▶ _Task to complete_:
The entire set of lines below should be copied exactly.

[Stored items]
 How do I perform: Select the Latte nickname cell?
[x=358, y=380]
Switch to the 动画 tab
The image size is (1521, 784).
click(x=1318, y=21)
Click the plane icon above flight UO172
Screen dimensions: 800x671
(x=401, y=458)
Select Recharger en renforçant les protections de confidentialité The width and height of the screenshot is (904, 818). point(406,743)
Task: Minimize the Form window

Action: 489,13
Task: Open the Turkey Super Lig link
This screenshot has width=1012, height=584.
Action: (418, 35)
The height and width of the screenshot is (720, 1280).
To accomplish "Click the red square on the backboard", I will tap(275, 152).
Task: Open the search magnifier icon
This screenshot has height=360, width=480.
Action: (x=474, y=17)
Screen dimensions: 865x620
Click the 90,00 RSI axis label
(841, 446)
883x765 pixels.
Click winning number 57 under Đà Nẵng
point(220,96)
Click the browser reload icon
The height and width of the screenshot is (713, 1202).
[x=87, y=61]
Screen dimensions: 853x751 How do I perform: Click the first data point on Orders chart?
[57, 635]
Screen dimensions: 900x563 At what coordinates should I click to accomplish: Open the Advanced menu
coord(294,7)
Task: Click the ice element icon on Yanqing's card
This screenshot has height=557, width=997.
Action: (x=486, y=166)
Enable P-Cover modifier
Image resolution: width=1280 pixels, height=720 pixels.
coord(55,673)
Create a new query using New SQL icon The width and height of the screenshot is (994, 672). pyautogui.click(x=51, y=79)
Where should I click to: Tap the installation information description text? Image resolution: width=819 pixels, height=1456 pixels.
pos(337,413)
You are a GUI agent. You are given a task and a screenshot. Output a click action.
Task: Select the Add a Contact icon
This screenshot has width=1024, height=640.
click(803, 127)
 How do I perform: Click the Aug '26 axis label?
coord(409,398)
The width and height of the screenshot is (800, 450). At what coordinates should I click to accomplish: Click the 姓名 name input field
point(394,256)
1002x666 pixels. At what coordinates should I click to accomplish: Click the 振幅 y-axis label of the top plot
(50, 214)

▶ _Response area_:
 How do I perform: Select the Latte nickname cell?
[x=358, y=380]
Switch to the 动画 tab
The image size is (1521, 784).
click(x=1318, y=21)
Click the plane icon above flight UO172
Screen dimensions: 800x671
(x=401, y=458)
Select Recharger en renforçant les protections de confidentialité The width and height of the screenshot is (904, 818). point(406,743)
Task: Minimize the Form window

Action: 489,13
Task: Open the Turkey Super Lig link
This screenshot has width=1012, height=584.
Action: (418, 35)
The height and width of the screenshot is (720, 1280).
To accomplish "Click the red square on the backboard", I will tap(275, 152).
Task: Open the search magnifier icon
This screenshot has height=360, width=480.
Action: (x=474, y=17)
Screen dimensions: 865x620
Click the 90,00 RSI axis label
(841, 446)
883x765 pixels.
Click winning number 57 under Đà Nẵng
point(220,96)
Click the browser reload icon
The height and width of the screenshot is (713, 1202).
[x=87, y=61]
Screen dimensions: 853x751 How do I perform: Click the first data point on Orders chart?
[57, 635]
Screen dimensions: 900x563 At what coordinates should I click to accomplish: Open the Advanced menu
coord(294,7)
Task: Click the ice element icon on Yanqing's card
This screenshot has height=557, width=997.
Action: (x=486, y=166)
Enable P-Cover modifier
Image resolution: width=1280 pixels, height=720 pixels.
coord(55,673)
Create a new query using New SQL icon The width and height of the screenshot is (994, 672). pyautogui.click(x=51, y=79)
Where should I click to: Tap the installation information description text? Image resolution: width=819 pixels, height=1456 pixels.
pos(337,413)
You are a GUI agent. You are given a task and a screenshot. Output a click action.
Task: Select the Add a Contact icon
This screenshot has width=1024, height=640.
click(803, 127)
 How do I perform: Click the Aug '26 axis label?
coord(409,398)
The width and height of the screenshot is (800, 450). At what coordinates should I click to accomplish: Click the 姓名 name input field
point(394,256)
1002x666 pixels. At what coordinates should I click to accomplish: Click the 振幅 y-axis label of the top plot
(50, 214)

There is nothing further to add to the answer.